# [What is required]
The answer required is how many lines of the following entries contain the word "image", with no other words.

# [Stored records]

━━━━

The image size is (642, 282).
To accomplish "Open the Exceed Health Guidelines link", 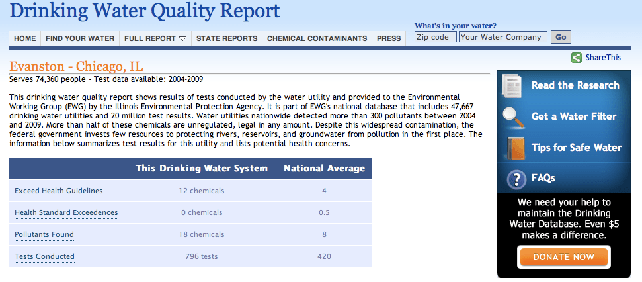I will pos(59,191).
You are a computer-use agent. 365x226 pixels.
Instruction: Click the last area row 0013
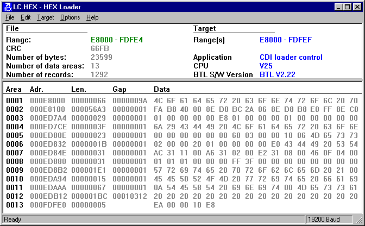pyautogui.click(x=14, y=205)
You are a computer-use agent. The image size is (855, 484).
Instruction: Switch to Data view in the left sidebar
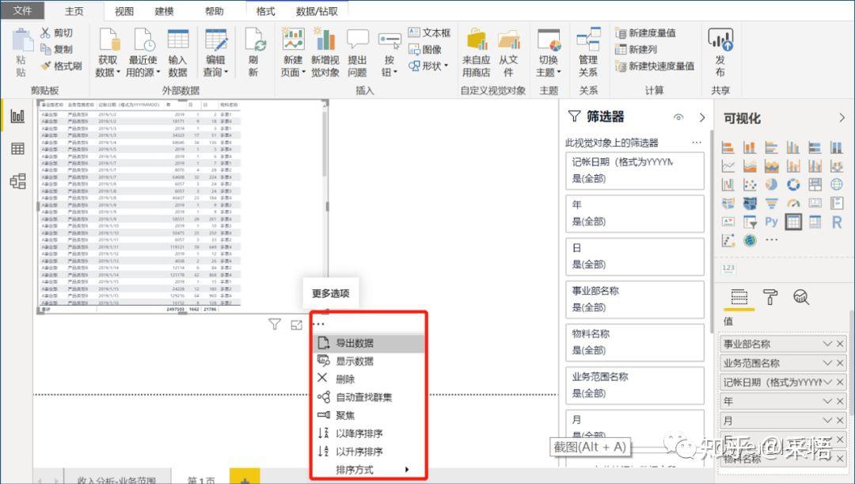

━━━━

# [Answer area]
2